Maximum # of nodes? Lower end iSCSI hardware targets may be limited to 128 or 256 hosts (client sessions) if using exclusive (one initiator-to-one target volume) mode access. Scaling a large # of desktops may force a requirement where shared images can be used for booting, by redirecting individual user writes to caches located in RAM, local disk, or server disk. Or, this can be handled by fronting desktops with software iSCSI targets (that remove this physical cap on max # of nodes) that themselves can be contained on hardware iSCSI backends if one desires the additional benefits of the hardware environment.

Real world numbers? I’ll provide a few examples – 205 XP clients booting simultaneously in 33 seconds, 100 mbps network. The catch here was using SSD disks to contain the individual device or user caches. In another case, where we are providing iSCSI boot for Microsoft 2008 HPC R2 compute nodes, a software-based iSCSI target on $1500 of hardware can easily handle hundreds of simultaneous boots and provisioning(s) of the 2008 HPC R2 compute nodes.
March 25, 2010 Reply
Etherealmind

I absolutely DISAGREE with the statement “iSCSI best practices require a completely separate iSCSI VLAN or network”. This is a false perception created by FC oriented storage people who cannot grasp the concept of oversubscription or QoS.

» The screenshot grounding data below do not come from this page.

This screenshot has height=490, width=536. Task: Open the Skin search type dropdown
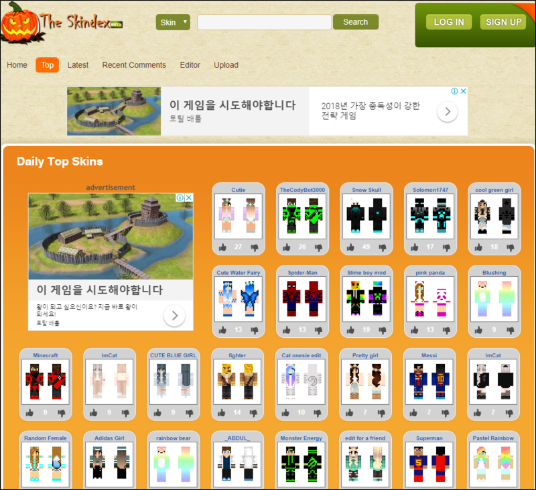tap(173, 22)
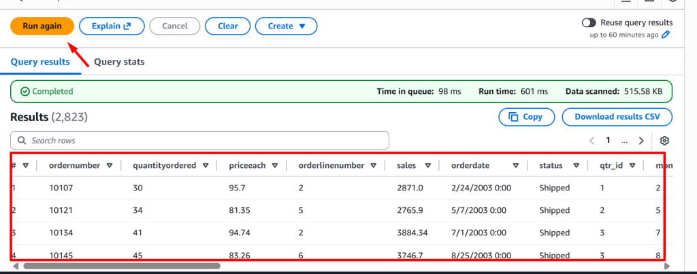
Task: Click the Clear button
Action: point(228,27)
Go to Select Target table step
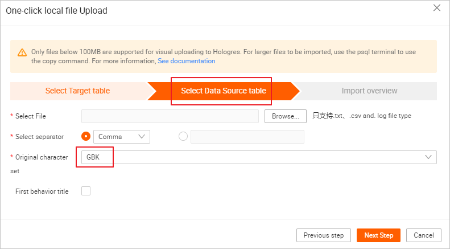Screen dimensions: 450x249 77,91
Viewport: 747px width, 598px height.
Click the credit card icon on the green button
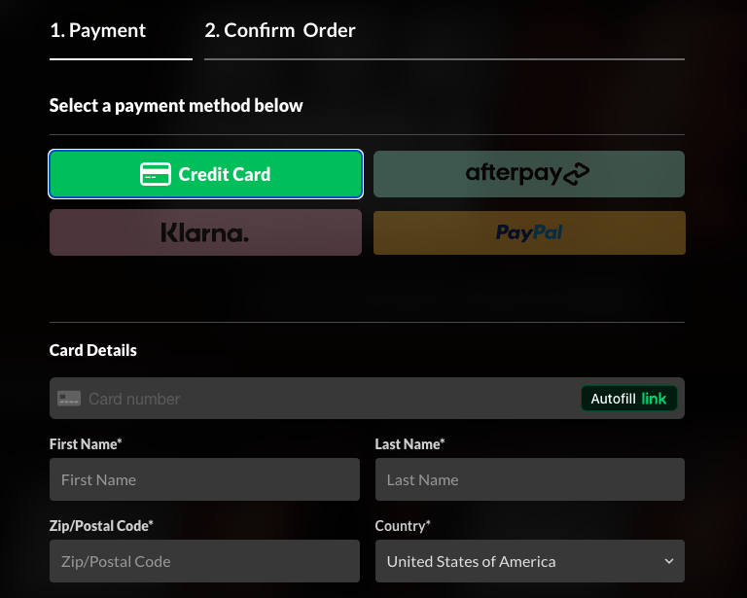point(156,175)
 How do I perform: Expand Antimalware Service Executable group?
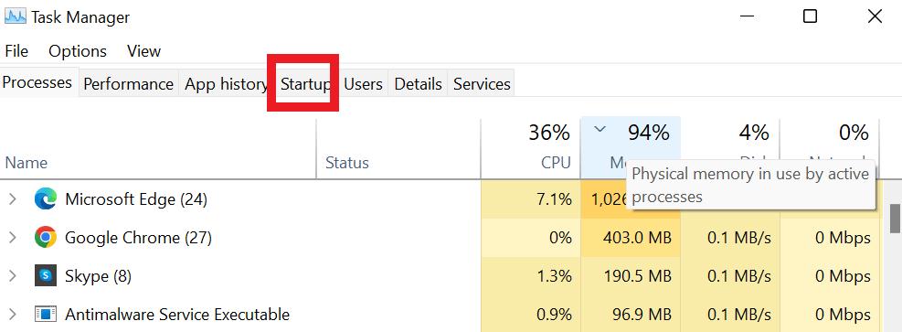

FC storage is a lazy and dumb networking eco-system and has led to a lot of lazy thinking by storage admins. The FC/FCoE myths of performance or reliability advantage are the result of massive over investment in storage switching equipment from Brocade and Cisco.

Once you start sharing resources in a data centre, your networking costs reduce in orders of magnitude and you can focus on expanding your storage capacity. So far, that seems to be thinking that is far too advanced for storage administrators,
1. November 6, 2012 Reply
  jimmy
  
  ??? I absolutely AGREE with the statement “iSCSI best practices require a completely separate iSCSI VLAN or network”. This is NOT a false perception. What is less complex, setting up QOS for iSCSI or simply putting iSCSI into its own VLAN? The foundation of ethernet is CSMA/CD, carrier sense multiple sense / collision detect – the CD being of the utmost importance. I dont want to rely on integrity of my storage data being affected by Joe Bloggs looping his network cable in the wall and causing a broadcast storm.
Author

March 25, 2010 Reply
J Michel Metz

Steve – excellent. Thank you for putting those numbers into perspective. Part of the reason why I wrote the post was that I knew that it would be much more reliable to have someone “in the know” help place things into context than rely on Google or vendor manuals. I really appreciate the input and it helps a *great* deal.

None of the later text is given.